§ **Ihre Aufgaben**:
A. Geben Sie aus dem Text zum e‑Recruitment die Passage von „Mobile Karriereseite einrichten: Nicht“ bis „jeden Cent wert.“ wortgetreu wieder.
B. Mit welcher Begründung rät der Text zum e‑Recruitment dazu, eine e‑Recruiting-Software einzuführen? Antworten Sie in ein bis drei Sätzen.

------ Bereitgestellter Text ------

Fünf Schritte zum erfolgreichen e‑Recruitment
Online-Aufmerksamkeit erzeugen: Wer sich bisher noch keine Gedanken über seine Online-Ansprache gemacht hat, sollte sich schleunigst mit einem Beratungsunternehmen zusammensetzen. Wichtig ist die richtige Zielgruppendefinition: Wen möchte ich erreichen? Unter Umständen lohnen sich Performance-orientierte Stellenanzeigen, bei denen nur Kosten entstehen, wenn die Anzeige geklickt wurde.
Mobile Karriereseite einrichten: Nicht nur in Pandemiezeiten ist eine für mobile Endgeräte optimierte Karriereseite ein absolutes Muss. Gerade kleinere Unternehmen können dies oft nicht in Eigenarbeit leisten. Der finanzielle Aufwand für die Beauftragung einer Agentur hält sich jedoch in Grenzen und das Ergebnis ist jeden Cent wert.
e‑Recruiting Software implementieren: Vor dem Hintergrund der DSGVO gehören automatisierte Bewerbungstools mittlerweile zum Standard. Natürlich kann man auch ohne ein solches System DSGVO-konform arbeiten, aber es erleichtert die einzelnen Schritte enorm und sorgt für mehr Rechtssicherheit. Fragen Sie vor Anschaffung einen Datenschutzexperten. Wichtig: Das System sollte nicht nur für Bewerber nutzerfreundlich sein, sondern auch für die Personalverantwortlichen.
Mitarbeiter für e‑Recruiting fit machen: Für einen reibungslosen Übergang zum e‑Recruiting muss das eigene Personal entsprechend geschult werden. Wertvolle Unterstützung leisten Eignungsdiagnostiker im Bereich Online-Assessments. Es gibt auch jede Menge Fachliteratur zum Einlesen. Empfehlung: „E‑Recruitment und E‑Assessment“ von Uwe Konradt und Werner Sarges, erschienen bei Hogrefe.
Onboarding planen: Um den online ausgewählten Bewerbern den Einstieg zu erleichtern, sollten auch Online-Möglichkeiten eingeplant werden, um das Unternehmen und die Kollegen vorab näher kennenzulernen. Viele interne Kommunikationstools bieten hierzu kleine Add-ons, mit denen man beispielsweise nach dem Zufallsprinzip künftige Kolleginnen und Kollegen zum gemeinsamen (virtuellen) Mittagessen treffen kann.
Weiterführende Informationen bietet der Recrutainment-Blog unter blog.recrutainment.de zu vielen Fragen rund ums Online-Recruiting.

------ Auszüge aus Datensätzen ------

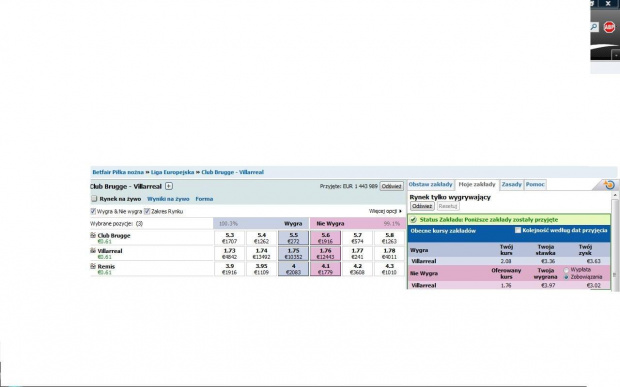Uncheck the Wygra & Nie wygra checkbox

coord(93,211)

------
------ Auszüge aus Datensätzen ------

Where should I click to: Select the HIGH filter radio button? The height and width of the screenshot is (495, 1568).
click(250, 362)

------
------ Auszüge aus Datensätzen ------

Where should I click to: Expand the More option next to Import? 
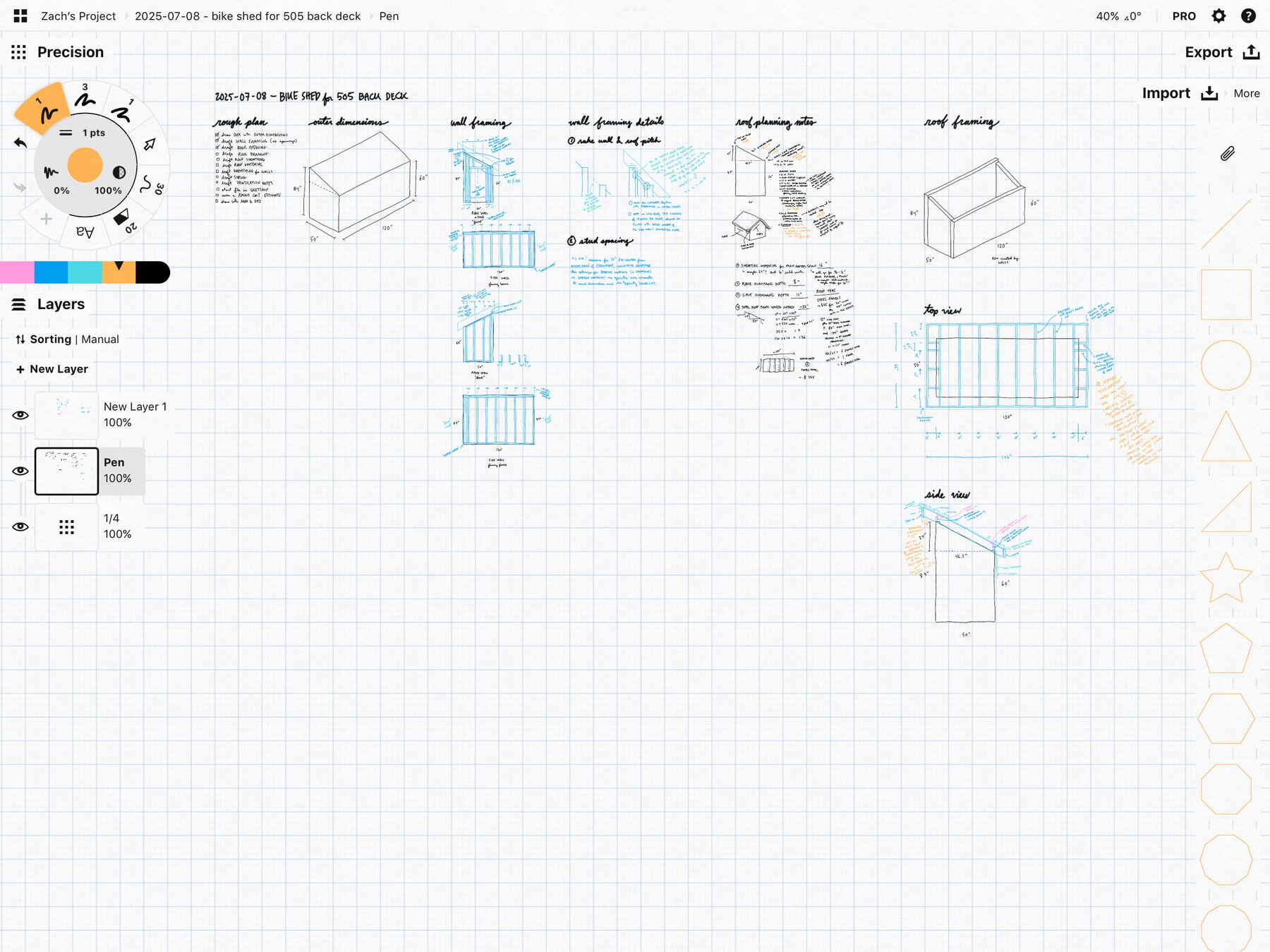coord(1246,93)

------

§ **Lösungen**:
A.
Mobile Karriereseite einrichten: Nicht nur in Pandemiezeiten ist eine für mobile Endgeräte optimierte Karriereseite ein absolutes Muss. Gerade kleinere Unternehmen können dies oft nicht in Eigenarbeit leisten. Der finanzielle Aufwand für die Beauftragung einer Agentur hält sich jedoch in Grenzen und das Ergebnis ist jeden Cent wert.

B. Wegen der DSGVO gehören automatisierte Bewerbungstools inzwischen zum Standard. Man kann zwar auch ohne ein solches System DSGVO-konform arbeiten. Es erleichtert aber die einzelnen Schritte enorm und sorgt für mehr Rechtssicherheit.